Staying in London during August is, for an Englishman, as hard to bear as the absence of bacon at breakfast or the suppression of bookmakers at the Newmarket races. Along with the blitzkrieg and Doenitz's submarines, the lack of vacations will remain one of the worst memories of the war. Perhaps this best explains the waves of assaults that battalions of Londoners have been unleashing over the past few days on Victoria Station, the hub of departures to the fat meadows of Surrey and the chalky cliffs of the North Sea.
Not for seven years have the stations in the British capital been so crowded. Tens of thousands of Smiths and Sullivans spent nights under the stars just to get a rail ticket. For this first summer of peace, the railways put two thousand four hundred special trains into service for the most popular seaside resorts: Blackpool, Southend, Brigthon and Margate (...)
Brighton remains England's most popular beach. Before the war, it was estimated that two million people came to spend an average of ten days each during the season. But this year, the record will be broken: the beach was reopened on June 1. Since May 1940, it had been considered a military zone, and special reasons and a pass issued by the War Office were required to visit it. (...)

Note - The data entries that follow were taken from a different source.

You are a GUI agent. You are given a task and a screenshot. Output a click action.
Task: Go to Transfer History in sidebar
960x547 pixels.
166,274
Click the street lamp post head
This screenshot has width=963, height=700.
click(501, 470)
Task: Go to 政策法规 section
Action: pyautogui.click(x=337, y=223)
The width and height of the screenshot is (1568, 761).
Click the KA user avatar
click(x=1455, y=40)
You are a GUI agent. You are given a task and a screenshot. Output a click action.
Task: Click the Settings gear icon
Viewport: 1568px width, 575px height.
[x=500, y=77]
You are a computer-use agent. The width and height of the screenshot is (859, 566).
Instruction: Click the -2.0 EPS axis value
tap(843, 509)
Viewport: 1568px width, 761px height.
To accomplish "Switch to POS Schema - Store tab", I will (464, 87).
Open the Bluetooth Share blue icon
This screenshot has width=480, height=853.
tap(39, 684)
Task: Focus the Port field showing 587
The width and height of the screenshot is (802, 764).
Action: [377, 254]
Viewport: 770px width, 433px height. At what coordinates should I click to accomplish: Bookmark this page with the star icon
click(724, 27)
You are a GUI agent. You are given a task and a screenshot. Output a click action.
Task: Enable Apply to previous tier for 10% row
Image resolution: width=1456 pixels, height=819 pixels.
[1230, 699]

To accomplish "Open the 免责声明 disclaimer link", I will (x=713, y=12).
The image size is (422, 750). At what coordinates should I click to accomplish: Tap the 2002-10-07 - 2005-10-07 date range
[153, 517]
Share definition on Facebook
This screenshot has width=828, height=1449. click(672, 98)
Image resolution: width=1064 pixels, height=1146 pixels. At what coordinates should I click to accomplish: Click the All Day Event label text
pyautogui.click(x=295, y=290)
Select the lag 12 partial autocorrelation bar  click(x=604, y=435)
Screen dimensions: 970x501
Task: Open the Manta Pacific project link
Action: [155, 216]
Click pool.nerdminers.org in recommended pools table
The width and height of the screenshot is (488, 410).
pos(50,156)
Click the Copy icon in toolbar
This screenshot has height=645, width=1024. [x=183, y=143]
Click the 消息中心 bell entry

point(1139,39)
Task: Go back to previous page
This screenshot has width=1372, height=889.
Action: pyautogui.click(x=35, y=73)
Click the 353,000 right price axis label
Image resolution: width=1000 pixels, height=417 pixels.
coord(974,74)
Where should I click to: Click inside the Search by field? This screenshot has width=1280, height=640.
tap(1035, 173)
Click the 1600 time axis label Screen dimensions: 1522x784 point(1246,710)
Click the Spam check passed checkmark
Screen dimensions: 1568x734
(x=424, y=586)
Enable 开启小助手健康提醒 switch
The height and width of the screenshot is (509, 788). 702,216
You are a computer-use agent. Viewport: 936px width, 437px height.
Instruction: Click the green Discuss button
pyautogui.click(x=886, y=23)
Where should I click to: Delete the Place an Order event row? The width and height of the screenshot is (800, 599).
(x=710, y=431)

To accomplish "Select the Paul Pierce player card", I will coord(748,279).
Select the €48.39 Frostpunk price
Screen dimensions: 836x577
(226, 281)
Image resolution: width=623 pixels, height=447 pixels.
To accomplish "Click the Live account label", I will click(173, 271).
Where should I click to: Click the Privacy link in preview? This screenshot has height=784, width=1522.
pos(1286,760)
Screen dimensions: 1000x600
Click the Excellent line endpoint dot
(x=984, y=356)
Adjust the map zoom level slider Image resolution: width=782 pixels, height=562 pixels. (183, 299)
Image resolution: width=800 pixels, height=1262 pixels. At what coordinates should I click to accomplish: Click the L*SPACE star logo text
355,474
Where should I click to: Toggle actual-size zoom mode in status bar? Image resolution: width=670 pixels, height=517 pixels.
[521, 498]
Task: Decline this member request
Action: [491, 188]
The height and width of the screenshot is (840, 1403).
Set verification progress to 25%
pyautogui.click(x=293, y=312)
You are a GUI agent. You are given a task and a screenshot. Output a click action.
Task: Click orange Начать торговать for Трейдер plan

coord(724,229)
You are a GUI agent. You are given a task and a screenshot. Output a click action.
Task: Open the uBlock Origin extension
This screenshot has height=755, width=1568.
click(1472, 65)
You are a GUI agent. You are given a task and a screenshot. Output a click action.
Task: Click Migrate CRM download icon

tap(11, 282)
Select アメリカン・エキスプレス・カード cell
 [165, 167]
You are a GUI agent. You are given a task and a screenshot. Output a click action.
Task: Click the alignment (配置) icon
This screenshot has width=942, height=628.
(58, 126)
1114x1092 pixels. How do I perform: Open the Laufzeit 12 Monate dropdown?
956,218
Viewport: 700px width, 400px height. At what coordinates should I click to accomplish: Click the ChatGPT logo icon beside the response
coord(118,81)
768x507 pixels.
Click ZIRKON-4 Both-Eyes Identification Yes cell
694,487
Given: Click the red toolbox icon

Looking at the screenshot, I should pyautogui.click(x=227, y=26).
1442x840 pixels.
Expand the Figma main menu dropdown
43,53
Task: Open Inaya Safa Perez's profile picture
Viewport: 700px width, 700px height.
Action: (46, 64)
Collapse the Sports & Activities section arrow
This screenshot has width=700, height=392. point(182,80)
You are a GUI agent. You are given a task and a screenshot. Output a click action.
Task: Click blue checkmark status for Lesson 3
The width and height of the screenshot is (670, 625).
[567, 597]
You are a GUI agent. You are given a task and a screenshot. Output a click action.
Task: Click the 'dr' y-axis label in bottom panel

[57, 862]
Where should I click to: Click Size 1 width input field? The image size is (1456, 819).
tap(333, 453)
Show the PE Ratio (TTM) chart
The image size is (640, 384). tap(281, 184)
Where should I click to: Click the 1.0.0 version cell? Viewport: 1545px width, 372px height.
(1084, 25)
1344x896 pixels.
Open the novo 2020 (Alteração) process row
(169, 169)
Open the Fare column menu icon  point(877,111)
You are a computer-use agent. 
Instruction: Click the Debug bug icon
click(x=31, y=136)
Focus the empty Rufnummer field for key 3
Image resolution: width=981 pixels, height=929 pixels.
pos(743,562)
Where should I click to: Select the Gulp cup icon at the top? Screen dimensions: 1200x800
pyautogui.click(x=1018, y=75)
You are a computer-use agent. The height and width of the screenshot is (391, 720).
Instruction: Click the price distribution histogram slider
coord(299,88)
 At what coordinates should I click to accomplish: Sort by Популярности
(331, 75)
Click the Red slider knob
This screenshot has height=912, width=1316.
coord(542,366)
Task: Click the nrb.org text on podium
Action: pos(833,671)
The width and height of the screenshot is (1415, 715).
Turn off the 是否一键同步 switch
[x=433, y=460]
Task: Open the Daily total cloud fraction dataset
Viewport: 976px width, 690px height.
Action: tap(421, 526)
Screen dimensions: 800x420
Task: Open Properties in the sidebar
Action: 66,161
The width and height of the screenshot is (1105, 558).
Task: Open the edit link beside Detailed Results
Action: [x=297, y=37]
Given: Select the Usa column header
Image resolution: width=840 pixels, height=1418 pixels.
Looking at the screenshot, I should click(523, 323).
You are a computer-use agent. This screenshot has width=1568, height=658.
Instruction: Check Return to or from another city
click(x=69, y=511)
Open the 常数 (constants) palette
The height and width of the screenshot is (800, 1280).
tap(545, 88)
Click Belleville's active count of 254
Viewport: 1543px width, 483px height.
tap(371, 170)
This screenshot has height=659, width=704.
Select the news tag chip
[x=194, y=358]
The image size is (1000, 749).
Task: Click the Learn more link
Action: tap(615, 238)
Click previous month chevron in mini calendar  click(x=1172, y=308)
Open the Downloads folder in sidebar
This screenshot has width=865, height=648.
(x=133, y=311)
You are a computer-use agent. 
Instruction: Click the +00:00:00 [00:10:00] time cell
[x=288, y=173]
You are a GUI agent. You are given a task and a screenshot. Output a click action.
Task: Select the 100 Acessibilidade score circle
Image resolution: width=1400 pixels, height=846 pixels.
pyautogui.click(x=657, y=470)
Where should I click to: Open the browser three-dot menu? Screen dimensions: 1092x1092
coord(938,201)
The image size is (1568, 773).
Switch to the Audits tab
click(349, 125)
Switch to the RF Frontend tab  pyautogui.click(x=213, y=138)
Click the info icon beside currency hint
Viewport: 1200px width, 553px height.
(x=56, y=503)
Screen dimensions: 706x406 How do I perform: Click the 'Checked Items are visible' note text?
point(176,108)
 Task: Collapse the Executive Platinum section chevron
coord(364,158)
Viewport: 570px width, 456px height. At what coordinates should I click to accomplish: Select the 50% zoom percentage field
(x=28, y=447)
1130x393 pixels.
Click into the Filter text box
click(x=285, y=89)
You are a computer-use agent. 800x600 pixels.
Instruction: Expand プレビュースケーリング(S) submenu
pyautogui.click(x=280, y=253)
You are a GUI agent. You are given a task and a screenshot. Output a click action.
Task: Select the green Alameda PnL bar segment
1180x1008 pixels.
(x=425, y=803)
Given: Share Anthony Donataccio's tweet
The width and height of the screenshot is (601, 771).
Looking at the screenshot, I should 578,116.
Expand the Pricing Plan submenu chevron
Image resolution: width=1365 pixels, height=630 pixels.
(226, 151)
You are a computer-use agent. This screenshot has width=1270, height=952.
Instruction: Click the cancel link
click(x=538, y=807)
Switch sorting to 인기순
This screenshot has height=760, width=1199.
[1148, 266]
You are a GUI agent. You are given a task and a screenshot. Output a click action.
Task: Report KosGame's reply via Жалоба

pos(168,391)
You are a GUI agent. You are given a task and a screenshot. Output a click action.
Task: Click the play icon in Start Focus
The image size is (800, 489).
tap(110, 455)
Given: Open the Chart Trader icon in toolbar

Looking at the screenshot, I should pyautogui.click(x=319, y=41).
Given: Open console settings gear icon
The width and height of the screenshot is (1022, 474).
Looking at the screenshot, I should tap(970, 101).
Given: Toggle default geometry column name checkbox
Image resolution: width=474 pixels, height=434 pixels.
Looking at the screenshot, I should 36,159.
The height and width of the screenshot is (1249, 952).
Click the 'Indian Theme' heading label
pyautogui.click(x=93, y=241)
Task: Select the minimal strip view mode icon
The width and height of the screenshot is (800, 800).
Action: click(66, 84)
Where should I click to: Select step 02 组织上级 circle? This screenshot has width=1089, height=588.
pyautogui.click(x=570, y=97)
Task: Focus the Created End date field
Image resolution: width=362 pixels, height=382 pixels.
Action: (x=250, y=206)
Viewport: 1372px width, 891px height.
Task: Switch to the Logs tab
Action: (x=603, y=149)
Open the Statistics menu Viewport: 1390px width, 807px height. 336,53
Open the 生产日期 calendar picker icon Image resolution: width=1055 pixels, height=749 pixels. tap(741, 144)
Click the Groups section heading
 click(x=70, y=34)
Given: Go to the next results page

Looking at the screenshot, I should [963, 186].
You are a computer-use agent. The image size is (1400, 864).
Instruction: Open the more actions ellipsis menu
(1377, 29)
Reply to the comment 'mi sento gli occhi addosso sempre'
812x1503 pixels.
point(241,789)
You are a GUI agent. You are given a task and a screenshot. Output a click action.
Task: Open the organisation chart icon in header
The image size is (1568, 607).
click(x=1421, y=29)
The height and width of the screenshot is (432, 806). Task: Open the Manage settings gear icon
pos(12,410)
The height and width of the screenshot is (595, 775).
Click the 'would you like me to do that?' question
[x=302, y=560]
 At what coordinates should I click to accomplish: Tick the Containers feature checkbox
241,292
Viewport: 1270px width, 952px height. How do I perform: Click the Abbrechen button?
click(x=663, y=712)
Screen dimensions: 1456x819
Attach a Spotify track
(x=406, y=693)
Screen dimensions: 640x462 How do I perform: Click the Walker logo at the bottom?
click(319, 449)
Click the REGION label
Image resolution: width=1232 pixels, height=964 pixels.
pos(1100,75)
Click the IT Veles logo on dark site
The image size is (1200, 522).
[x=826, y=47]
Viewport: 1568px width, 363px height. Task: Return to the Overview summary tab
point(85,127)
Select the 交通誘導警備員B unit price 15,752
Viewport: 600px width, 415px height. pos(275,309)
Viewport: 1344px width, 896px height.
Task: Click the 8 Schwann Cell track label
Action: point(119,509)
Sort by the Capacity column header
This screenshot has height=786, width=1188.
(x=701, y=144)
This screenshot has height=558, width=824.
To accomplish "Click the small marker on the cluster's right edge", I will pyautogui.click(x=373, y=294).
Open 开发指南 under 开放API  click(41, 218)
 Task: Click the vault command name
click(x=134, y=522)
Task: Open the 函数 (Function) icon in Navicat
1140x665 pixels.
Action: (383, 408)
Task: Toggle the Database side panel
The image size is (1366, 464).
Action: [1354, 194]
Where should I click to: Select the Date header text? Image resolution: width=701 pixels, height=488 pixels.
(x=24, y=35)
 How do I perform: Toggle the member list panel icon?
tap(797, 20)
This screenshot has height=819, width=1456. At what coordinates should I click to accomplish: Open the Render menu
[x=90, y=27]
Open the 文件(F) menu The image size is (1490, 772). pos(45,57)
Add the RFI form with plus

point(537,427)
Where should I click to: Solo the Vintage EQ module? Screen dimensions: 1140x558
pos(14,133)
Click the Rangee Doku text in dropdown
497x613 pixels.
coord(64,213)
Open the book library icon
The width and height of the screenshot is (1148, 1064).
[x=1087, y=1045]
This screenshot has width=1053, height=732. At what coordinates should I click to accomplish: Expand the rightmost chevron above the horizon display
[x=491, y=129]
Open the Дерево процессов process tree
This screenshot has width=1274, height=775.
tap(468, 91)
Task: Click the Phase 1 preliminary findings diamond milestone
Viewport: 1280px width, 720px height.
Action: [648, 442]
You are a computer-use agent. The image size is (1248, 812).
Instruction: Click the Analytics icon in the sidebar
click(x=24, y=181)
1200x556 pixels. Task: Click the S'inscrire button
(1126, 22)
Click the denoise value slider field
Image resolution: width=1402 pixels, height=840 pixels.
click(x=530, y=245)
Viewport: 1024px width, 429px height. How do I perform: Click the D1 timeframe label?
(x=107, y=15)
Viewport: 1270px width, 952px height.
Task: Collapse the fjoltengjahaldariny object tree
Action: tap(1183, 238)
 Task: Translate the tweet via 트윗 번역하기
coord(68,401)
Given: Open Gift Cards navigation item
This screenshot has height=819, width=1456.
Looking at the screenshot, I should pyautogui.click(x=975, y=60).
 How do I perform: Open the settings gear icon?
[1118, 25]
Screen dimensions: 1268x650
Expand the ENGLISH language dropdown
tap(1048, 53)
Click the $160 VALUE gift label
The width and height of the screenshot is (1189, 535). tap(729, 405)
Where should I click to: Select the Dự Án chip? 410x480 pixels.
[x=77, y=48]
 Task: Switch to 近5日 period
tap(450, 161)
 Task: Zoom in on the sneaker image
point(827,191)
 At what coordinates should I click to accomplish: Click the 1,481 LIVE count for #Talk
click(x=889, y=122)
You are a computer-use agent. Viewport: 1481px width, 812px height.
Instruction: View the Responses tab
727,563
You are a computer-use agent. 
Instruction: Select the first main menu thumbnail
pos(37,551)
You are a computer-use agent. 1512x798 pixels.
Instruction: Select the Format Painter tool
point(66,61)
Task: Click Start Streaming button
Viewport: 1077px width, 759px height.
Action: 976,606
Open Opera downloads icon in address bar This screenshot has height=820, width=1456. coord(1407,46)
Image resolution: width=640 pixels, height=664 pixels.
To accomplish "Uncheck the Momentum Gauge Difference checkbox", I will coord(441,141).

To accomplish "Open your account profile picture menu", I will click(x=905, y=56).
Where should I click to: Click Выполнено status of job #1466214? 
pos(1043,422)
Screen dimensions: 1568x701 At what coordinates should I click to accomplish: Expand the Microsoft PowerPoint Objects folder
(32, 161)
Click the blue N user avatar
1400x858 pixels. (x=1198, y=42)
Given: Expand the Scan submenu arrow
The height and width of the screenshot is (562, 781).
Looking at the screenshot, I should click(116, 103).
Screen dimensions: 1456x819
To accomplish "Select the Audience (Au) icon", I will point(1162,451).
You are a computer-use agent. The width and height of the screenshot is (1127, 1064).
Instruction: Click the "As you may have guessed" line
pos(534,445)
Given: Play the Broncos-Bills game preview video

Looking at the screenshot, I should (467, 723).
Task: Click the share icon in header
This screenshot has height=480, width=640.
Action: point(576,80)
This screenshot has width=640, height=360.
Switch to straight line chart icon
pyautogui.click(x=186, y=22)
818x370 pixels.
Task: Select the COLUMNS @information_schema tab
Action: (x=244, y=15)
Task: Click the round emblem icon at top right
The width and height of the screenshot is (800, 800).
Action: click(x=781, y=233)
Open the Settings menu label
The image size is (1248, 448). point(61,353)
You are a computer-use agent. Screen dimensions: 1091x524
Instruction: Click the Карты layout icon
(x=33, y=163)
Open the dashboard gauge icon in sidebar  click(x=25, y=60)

Brighton would look like any other beach in the world if it didn't have a pier. For the English, Brighton's pier is almost as famous as the column in Trafalguar Square or the Tower of London. And they'd be happy to call it one of the Eight Wonders of the World if it weren't already carefully catalogued. Brighton Pier is part fair, part dance hall. There are open-air concerts, merry-go-rounds, lotteries, a cinema and, of course, the inevitable amusement arcade. You have to pay three pence for the right to enter the pier, and every day five thousand people pay this fee without batting an eyelid to be able to smell the famous air that a famous English humorist once defined as "the only one worth sniffing". Bank employees who come to Brighton to spend their annual family vacation thus give themselves, for a few francs, the illusion of a sea voyage, without the risk of nausea and without straying too far from their boarding house.
The pier is 570 metres long. During an air attack, an enemy bomb blew a 40-meter hole in its floor. It has now been partially repaired, with 500 plumbers, carpenters and painters working to restore it to its pre-war appearance. Every day, a diver descends to the bottom of the sea to check the 400 pilings and 5,000 crossbeams that support it. As the continuous vibration caused by the footsteps of walkers can cause damage over time, he is Brighton's busiest man.
This year, the city's hotels are overwhelmed and understaffed. In one hour, five hundred chambermaids could easily find a good place. Summer guests are reduced to making their own beds, doing their own laundry, and fetching their own breakfast from the kitchen. (...)
This craze for the first peaceful vacations has left the streets of London deserted. It is estimated that almost two million city dwellers headed for the beaches along the coast. While only 30,000 foreigners and provincials came to spend their vacations in the English capital, where hotels lowered their rates.